### [EXERCISE MATERIALS]
——————————
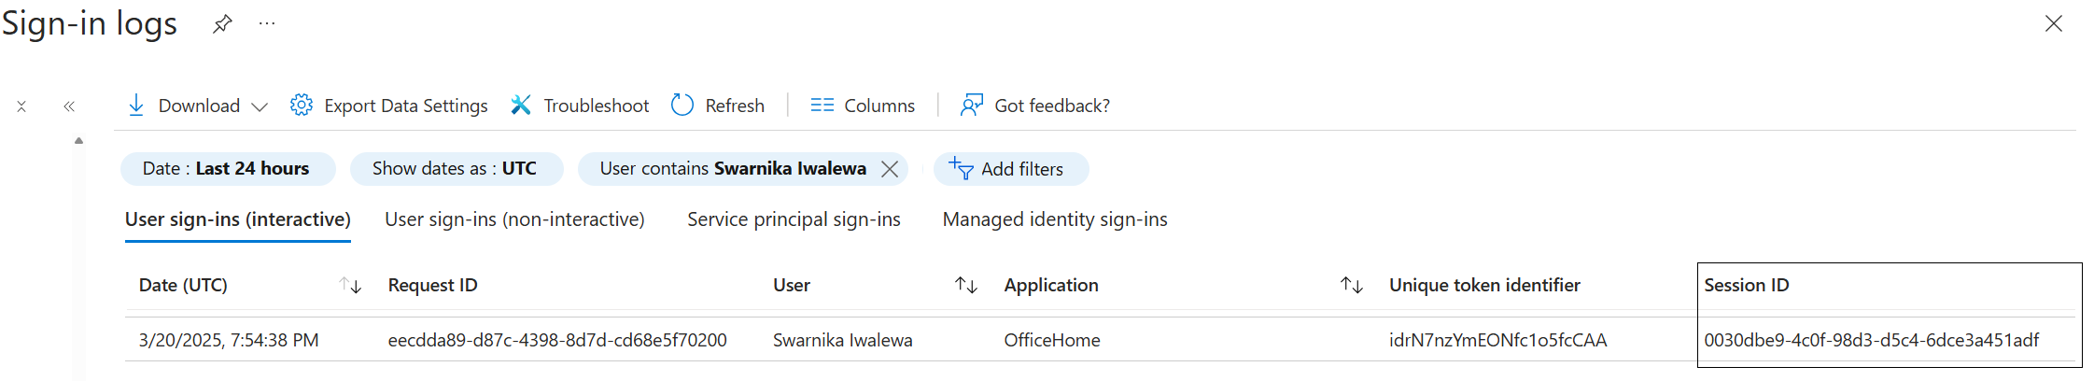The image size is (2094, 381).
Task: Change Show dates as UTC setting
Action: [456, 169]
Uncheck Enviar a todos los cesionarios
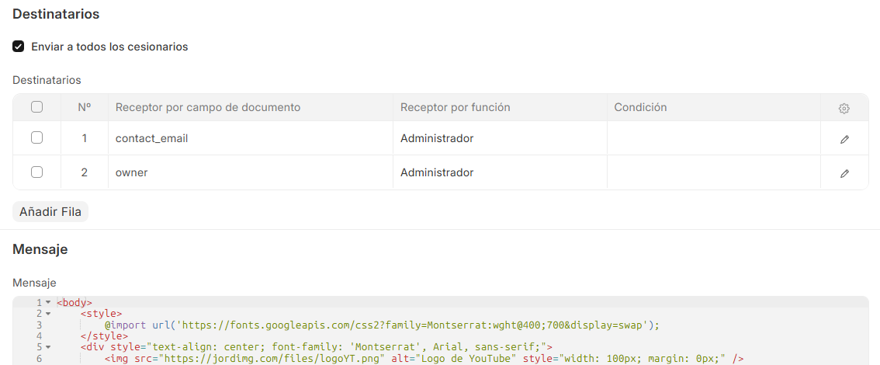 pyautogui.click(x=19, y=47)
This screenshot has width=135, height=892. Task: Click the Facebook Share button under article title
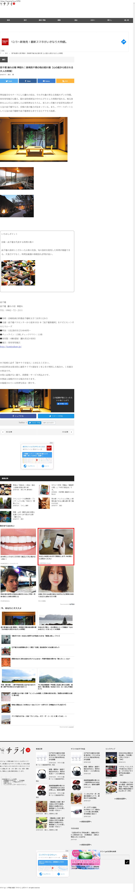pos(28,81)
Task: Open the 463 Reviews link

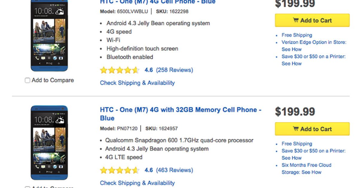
——————————
### [WHAT YOU HAVE TO DO]
Please retype only the lines from the line that holds "This screenshot has" through the end of the records, exactly as they stand, and drop every picture.

### [WRITTEN SOLUTION]
This screenshot has width=135, height=892. Task: Click the Facebook Share button under article title
pos(28,81)
Task: Open the 463 Reviews link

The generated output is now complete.